(SUPPLIED DATA Opens)

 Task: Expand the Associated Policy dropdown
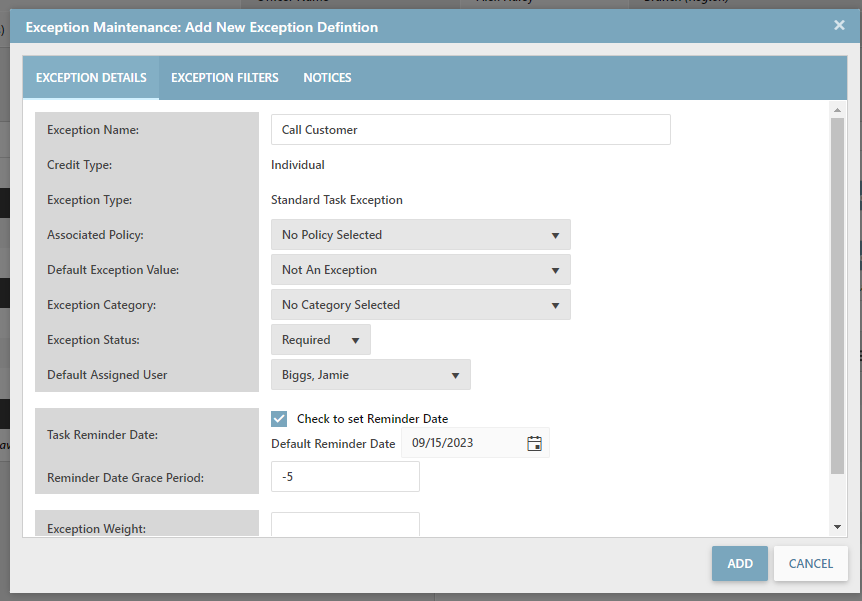(420, 235)
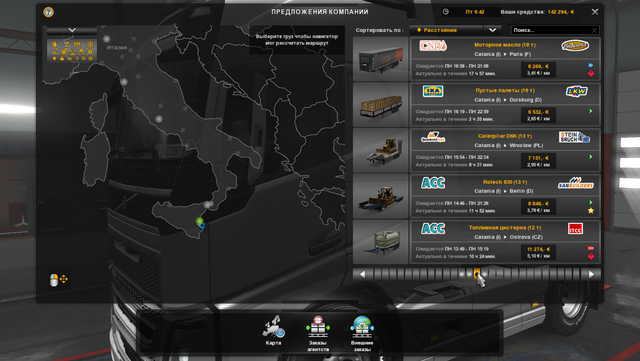Clear the Поиск search field with X
Screen dimensions: 640x361
click(595, 30)
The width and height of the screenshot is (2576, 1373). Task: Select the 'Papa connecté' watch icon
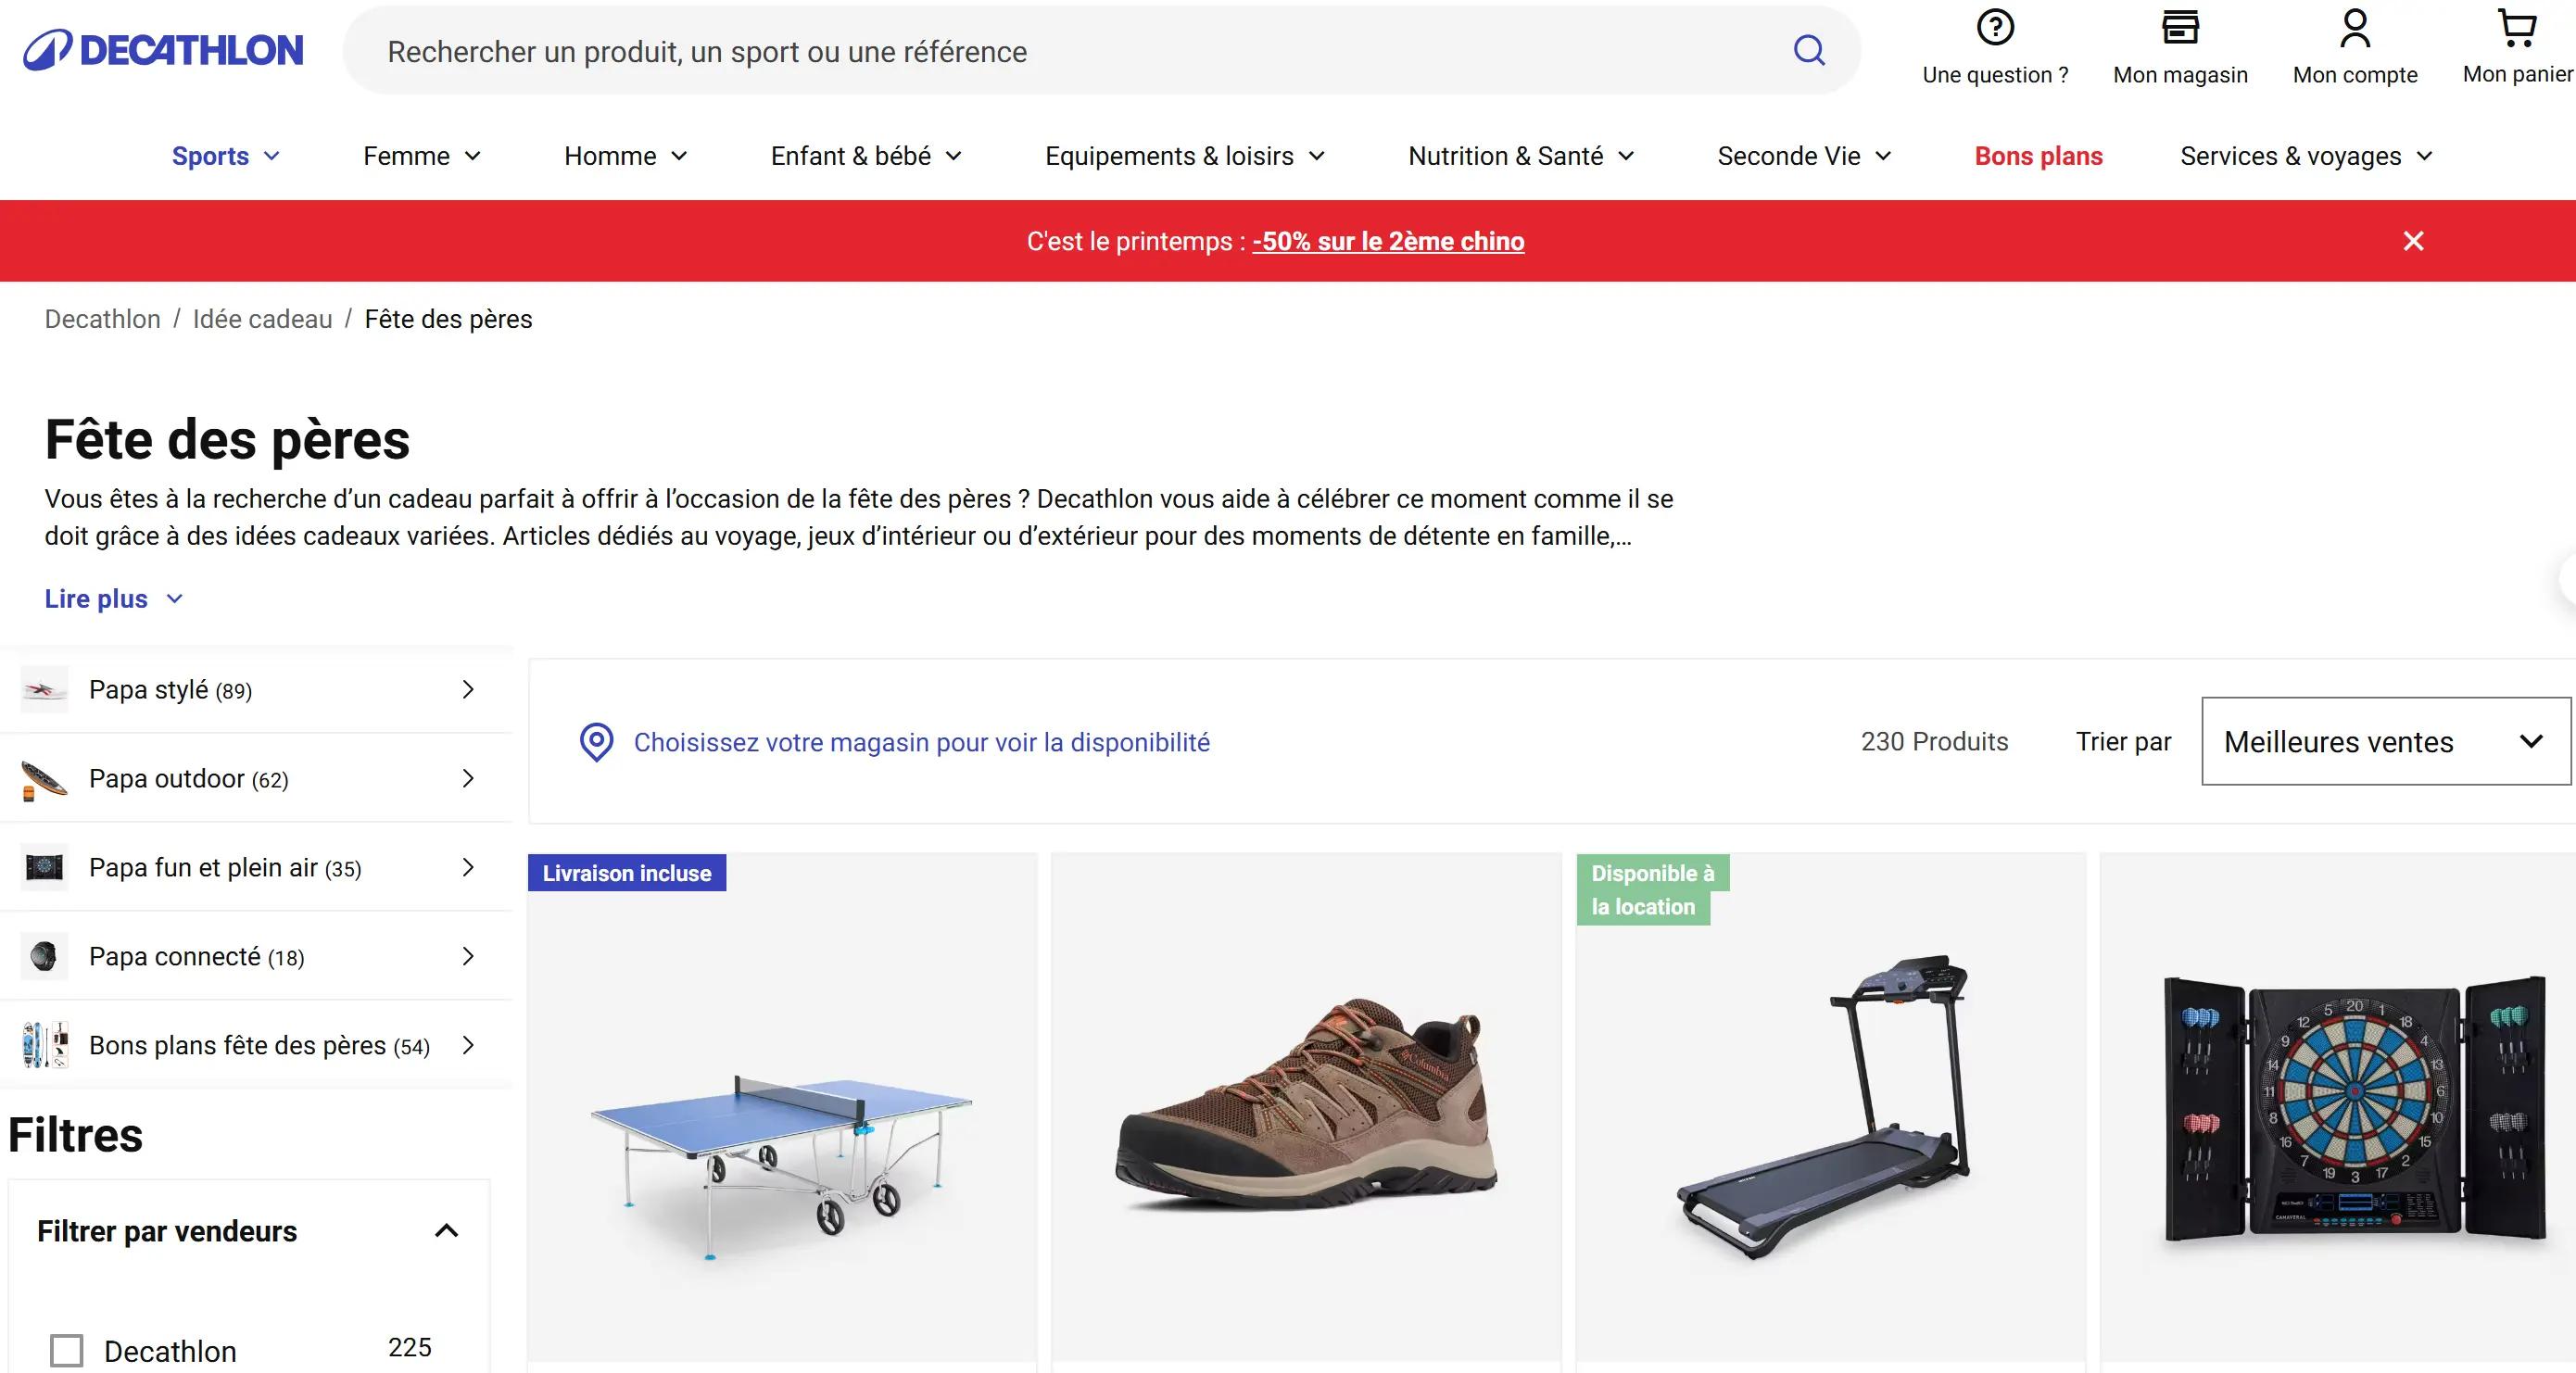tap(44, 956)
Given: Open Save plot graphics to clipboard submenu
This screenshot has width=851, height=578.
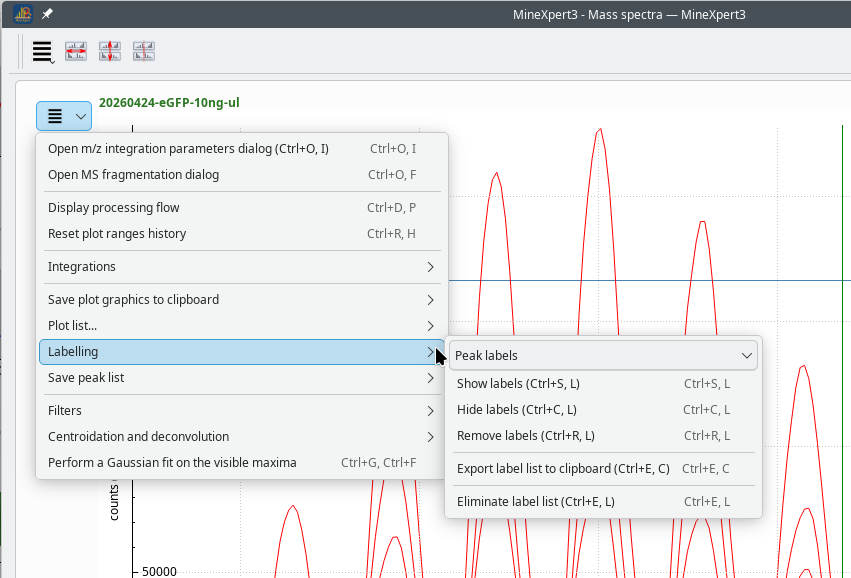Looking at the screenshot, I should [x=242, y=300].
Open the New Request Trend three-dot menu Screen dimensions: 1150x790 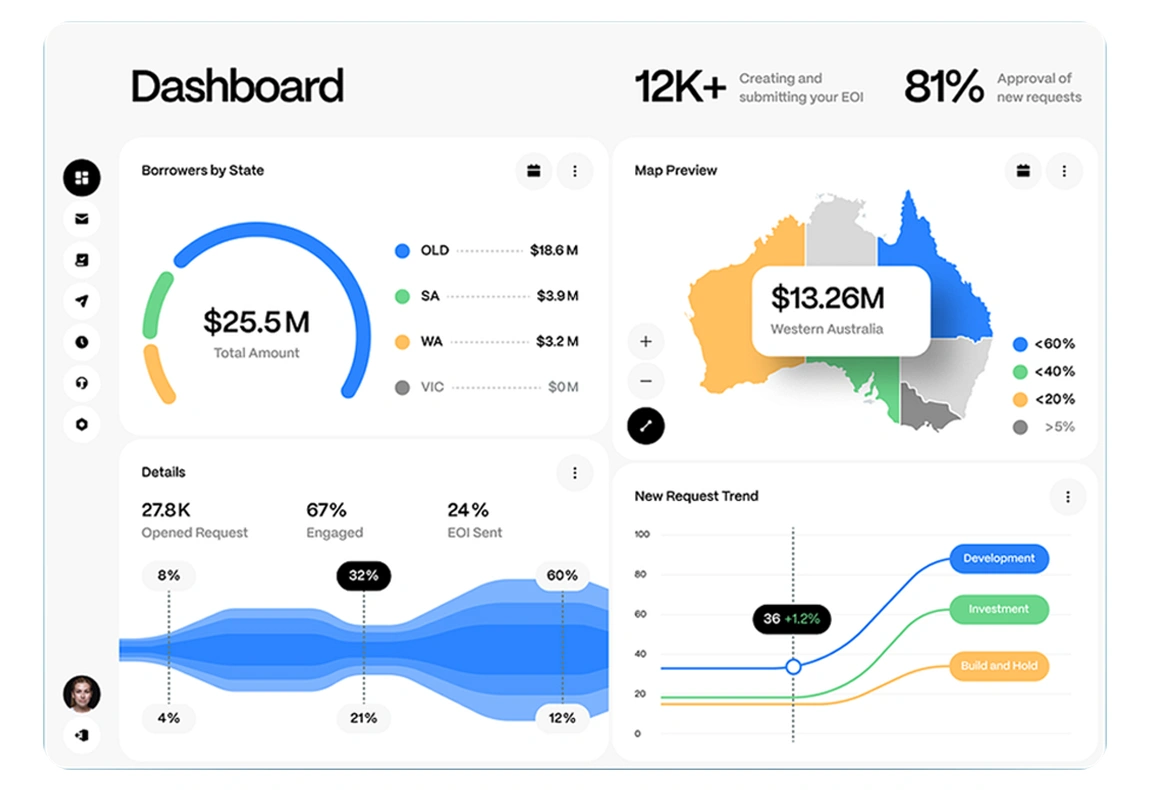pyautogui.click(x=1068, y=497)
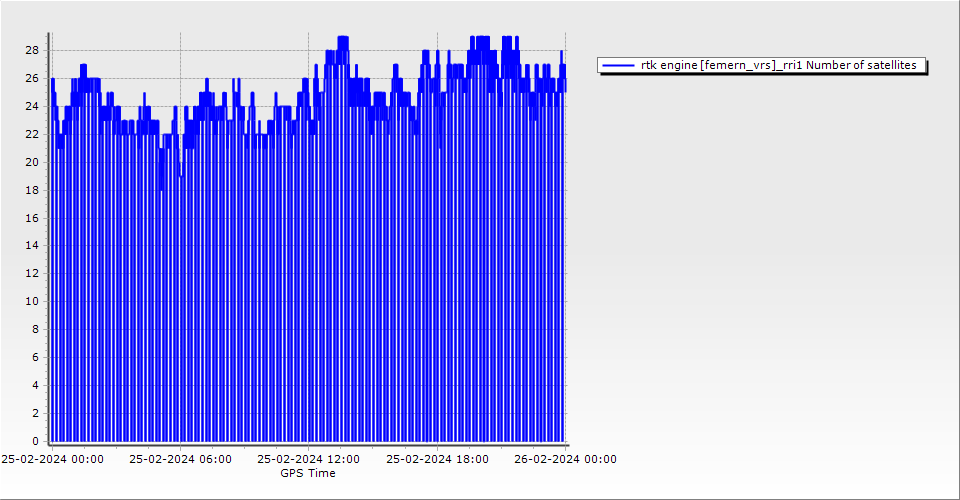
Task: Click the '25-02-2024 06:00' x-axis label
Action: 180,460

(SUPPLIED DATA Closes)

Give again, word for word, the lines above from the first one through the one containing "Given: Open Save"; no pictures.

 Task: Expand the Associated Policy dropdown
(420, 235)
Clear the Поиск search field with X
Screen dimensions: 640x361
click(595, 30)
The width and height of the screenshot is (2576, 1373). Task: Select the 'Papa connecté' watch icon
tap(44, 956)
Given: Open Save plot graphics to clipboard submenu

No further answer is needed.